We specifically aim to answer three research questions:

  1. (1)

    Does the number of evaluations by citizens increase with digital transformation? How do the citizen-rating patterns change with digital transformation?

  2. (2)

    Do digital interfaces facilitate evaluations by citizens? Are citizens more willing to make evaluations through digital interfaces?

  3. (3)

    Do digital interfaces improve citizen satisfaction? Are citizens more satisfied with digital citizen–state interactions?

We used the data from the GSES in a Chinese city and found that digital interfaces facilitate citizens to make evaluations and boost citizen satisfaction compared with offline channels. Specifically, interfaces displayed on mobile applications significantly facilitate evaluations by citizens and improve citizen satisfaction. The results provide theoretical and practical implications for understanding the digital transformation of public service ratings.

The rest of this paper is structured as follows. “Literature review and theoretical hypotheses” Section discusses the influence of digitalization on citizen–government interaction, followed by the relationship between e-government and administrative burden. “Empirical Context: GSES in China” Section introduces the GSES in China, which was the context of this research. In “Data and Methods” Section, we propose three hypotheses based on theory. “Result” Section provides detailed information on our data and method. We finally present the results, discussions and conclusions.

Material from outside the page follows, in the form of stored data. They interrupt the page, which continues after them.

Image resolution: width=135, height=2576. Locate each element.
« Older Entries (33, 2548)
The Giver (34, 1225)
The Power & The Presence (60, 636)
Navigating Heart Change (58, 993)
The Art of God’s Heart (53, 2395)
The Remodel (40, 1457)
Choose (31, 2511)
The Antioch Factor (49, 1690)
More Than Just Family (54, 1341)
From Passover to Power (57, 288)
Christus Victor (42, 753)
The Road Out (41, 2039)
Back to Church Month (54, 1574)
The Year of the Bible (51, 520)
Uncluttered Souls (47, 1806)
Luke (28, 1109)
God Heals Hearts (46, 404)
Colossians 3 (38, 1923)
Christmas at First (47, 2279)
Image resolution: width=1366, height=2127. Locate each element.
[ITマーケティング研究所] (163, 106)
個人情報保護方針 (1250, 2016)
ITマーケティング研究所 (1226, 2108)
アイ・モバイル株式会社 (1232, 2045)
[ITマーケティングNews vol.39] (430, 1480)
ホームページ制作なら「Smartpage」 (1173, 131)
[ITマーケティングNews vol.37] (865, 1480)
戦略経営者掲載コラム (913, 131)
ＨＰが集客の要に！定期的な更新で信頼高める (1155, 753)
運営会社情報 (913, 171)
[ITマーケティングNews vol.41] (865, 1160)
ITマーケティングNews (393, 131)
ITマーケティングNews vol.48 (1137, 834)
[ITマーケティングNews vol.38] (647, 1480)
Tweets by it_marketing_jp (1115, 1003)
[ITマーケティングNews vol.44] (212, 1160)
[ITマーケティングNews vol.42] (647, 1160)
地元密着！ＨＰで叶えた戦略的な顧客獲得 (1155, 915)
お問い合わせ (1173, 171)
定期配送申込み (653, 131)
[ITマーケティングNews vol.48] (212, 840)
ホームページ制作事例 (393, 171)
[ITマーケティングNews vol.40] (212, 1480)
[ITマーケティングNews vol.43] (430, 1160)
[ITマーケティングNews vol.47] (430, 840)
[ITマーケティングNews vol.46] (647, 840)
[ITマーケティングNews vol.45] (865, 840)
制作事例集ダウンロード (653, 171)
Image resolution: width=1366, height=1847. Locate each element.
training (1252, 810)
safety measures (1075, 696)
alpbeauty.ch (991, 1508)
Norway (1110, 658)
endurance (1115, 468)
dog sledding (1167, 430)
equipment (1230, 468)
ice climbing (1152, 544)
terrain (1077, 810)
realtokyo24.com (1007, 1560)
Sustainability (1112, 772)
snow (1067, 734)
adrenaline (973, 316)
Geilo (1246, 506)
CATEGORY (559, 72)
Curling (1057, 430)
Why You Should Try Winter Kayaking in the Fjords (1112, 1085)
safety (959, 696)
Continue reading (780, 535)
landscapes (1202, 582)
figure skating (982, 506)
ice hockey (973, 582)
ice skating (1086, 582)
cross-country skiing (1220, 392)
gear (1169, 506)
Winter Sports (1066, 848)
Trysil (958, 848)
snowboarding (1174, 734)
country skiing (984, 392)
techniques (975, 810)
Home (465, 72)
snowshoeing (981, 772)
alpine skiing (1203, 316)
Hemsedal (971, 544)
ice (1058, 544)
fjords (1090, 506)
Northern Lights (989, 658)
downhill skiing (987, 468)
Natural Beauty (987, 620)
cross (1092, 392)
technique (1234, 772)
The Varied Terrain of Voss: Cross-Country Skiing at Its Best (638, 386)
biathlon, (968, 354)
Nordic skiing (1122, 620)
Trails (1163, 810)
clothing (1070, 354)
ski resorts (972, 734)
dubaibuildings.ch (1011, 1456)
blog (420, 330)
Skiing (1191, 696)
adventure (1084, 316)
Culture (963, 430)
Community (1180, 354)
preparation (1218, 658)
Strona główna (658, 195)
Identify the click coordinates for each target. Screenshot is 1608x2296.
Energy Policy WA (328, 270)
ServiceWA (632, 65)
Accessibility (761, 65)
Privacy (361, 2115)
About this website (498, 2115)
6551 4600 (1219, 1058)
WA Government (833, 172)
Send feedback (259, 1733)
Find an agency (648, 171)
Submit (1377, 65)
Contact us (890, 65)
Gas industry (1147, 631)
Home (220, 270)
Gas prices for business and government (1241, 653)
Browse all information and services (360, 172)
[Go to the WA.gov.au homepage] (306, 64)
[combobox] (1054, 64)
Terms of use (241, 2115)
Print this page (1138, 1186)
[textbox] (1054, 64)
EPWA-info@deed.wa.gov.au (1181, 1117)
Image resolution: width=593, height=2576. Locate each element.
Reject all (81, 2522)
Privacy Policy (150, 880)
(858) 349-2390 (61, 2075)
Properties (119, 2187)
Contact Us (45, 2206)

2 Literature review and theoretical hypotheses

2.1 Digitalization and citizen–government interaction

How does digitalization influence evaluations by citizens? This theoretical question can be traced back to the interaction between government and citizens since citizens’ behavior of making evaluations is a significant feedback link in the loop of citizen–government interaction. The relationship between officials and the public became a focal point in the late 1970s. Starting from the 1980s, many competing theories focused on the interaction between citizens and government, including the concept of street-level bureaucracy raised by Lipsky (1983, 2010), administrative burden theorized by Moynihan and colleagues (Moynihan et al., 2015), and the public encounter notion introduced by Goodsell (1981). The first two theories have been well developed since 1980, while the public encounter theory is scarcely explored. Scholars are curious about “what” is the in-between of citizens and public professionals, while “how” it happens is the core concern of public encounter theory (Bartels, 2013).

Goodsell (1981) first introduced the concept of “public encounter” in his book The Public Encounter: Where State and Citizen Meet, investigating the form-related issues inside government–citizen interaction. Goodsell defined public encounter as “the interaction of citizens and officials as they communicate to conduct business”. Since then, the public encounter has been scatteringly studied in different subjects but has never formed a systematic research stream. In 2012, Bartels (2013) proposed a framework of public encounters to examine the everyday interaction between public professionals and citizens.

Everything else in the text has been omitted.